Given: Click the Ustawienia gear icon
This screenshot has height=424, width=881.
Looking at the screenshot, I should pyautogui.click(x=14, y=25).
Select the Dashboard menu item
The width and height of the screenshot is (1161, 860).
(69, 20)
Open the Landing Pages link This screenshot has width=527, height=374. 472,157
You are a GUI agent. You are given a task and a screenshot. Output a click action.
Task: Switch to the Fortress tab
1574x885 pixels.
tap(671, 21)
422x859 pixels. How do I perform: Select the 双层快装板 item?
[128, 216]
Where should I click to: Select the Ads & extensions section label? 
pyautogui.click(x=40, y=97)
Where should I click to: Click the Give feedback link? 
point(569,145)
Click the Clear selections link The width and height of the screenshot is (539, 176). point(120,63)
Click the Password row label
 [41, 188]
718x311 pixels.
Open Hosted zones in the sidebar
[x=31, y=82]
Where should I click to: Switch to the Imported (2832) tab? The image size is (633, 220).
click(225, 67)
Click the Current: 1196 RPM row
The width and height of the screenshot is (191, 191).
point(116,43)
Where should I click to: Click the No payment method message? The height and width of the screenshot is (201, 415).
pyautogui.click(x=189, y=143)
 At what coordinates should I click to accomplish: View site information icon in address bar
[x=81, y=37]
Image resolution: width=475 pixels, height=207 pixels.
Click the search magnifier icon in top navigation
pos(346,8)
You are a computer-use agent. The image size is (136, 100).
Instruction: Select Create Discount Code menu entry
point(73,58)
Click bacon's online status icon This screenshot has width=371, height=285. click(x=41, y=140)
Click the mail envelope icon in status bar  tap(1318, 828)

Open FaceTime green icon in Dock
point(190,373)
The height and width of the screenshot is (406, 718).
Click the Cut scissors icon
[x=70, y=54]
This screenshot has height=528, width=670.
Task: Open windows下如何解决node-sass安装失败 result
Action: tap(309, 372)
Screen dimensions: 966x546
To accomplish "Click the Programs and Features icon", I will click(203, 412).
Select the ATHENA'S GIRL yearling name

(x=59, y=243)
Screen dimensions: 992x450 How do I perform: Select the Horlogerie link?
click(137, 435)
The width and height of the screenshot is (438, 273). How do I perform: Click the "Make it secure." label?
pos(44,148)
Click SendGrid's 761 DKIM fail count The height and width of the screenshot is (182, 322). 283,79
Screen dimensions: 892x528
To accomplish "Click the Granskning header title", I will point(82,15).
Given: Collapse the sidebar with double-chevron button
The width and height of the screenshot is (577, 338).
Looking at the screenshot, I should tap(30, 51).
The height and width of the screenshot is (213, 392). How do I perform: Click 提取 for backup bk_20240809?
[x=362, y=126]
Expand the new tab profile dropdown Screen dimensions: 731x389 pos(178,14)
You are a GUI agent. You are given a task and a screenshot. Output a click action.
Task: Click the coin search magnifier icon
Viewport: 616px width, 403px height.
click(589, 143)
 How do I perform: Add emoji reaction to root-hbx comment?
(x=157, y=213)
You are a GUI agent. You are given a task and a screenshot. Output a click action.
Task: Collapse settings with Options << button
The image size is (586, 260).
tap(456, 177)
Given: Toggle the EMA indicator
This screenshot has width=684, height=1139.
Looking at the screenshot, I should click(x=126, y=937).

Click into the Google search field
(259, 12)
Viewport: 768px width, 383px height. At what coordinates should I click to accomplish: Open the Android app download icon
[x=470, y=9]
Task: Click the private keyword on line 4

----

Write the data above out again in full, with every word as given.

## Answer to the problem
Given: Click the Ustawienia gear icon
This screenshot has height=424, width=881.
Looking at the screenshot, I should pyautogui.click(x=14, y=25).
Select the Dashboard menu item
The width and height of the screenshot is (1161, 860).
(69, 20)
Open the Landing Pages link This screenshot has width=527, height=374. 472,157
You are a GUI agent. You are given a task and a screenshot. Output a click action.
Task: Switch to the Fortress tab
1574x885 pixels.
tap(671, 21)
422x859 pixels. How do I perform: Select the 双层快装板 item?
[128, 216]
Where should I click to: Select the Ads & extensions section label? 
pyautogui.click(x=40, y=97)
Where should I click to: Click the Give feedback link? 
point(569,145)
Click the Clear selections link The width and height of the screenshot is (539, 176). point(120,63)
Click the Password row label
 [41, 188]
718x311 pixels.
Open Hosted zones in the sidebar
[x=31, y=82]
Where should I click to: Switch to the Imported (2832) tab? The image size is (633, 220).
click(225, 67)
Click the Current: 1196 RPM row
The width and height of the screenshot is (191, 191).
point(116,43)
Where should I click to: Click the No payment method message? The height and width of the screenshot is (201, 415).
pyautogui.click(x=189, y=143)
 At what coordinates should I click to accomplish: View site information icon in address bar
[x=81, y=37]
Image resolution: width=475 pixels, height=207 pixels.
Click the search magnifier icon in top navigation
pos(346,8)
You are a computer-use agent. The image size is (136, 100).
Instruction: Select Create Discount Code menu entry
point(73,58)
Click bacon's online status icon This screenshot has width=371, height=285. click(x=41, y=140)
Click the mail envelope icon in status bar  tap(1318, 828)

Open FaceTime green icon in Dock
point(190,373)
The height and width of the screenshot is (406, 718).
Click the Cut scissors icon
[x=70, y=54]
This screenshot has height=528, width=670.
Task: Open windows下如何解决node-sass安装失败 result
Action: tap(309, 372)
Screen dimensions: 966x546
To accomplish "Click the Programs and Features icon", I will click(203, 412).
Select the ATHENA'S GIRL yearling name

(x=59, y=243)
Screen dimensions: 992x450 How do I perform: Select the Horlogerie link?
click(137, 435)
The width and height of the screenshot is (438, 273). How do I perform: Click the "Make it secure." label?
pos(44,148)
Click SendGrid's 761 DKIM fail count The height and width of the screenshot is (182, 322). 283,79
Screen dimensions: 892x528
To accomplish "Click the Granskning header title", I will point(82,15).
Given: Collapse the sidebar with double-chevron button
The width and height of the screenshot is (577, 338).
Looking at the screenshot, I should tap(30, 51).
The height and width of the screenshot is (213, 392). How do I perform: Click 提取 for backup bk_20240809?
[x=362, y=126]
Expand the new tab profile dropdown Screen dimensions: 731x389 pos(178,14)
You are a GUI agent. You are given a task and a screenshot. Output a click action.
Task: Click the coin search magnifier icon
Viewport: 616px width, 403px height.
click(589, 143)
 How do I perform: Add emoji reaction to root-hbx comment?
(x=157, y=213)
You are a GUI agent. You are given a task and a screenshot. Output a click action.
Task: Collapse settings with Options << button
The image size is (586, 260).
tap(456, 177)
Given: Toggle the EMA indicator
This screenshot has width=684, height=1139.
Looking at the screenshot, I should click(x=126, y=937).

Click into the Google search field
(259, 12)
Viewport: 768px width, 383px height. At what coordinates should I click to accomplish: Open the Android app download icon
[x=470, y=9]
Task: Click the private keyword on line 4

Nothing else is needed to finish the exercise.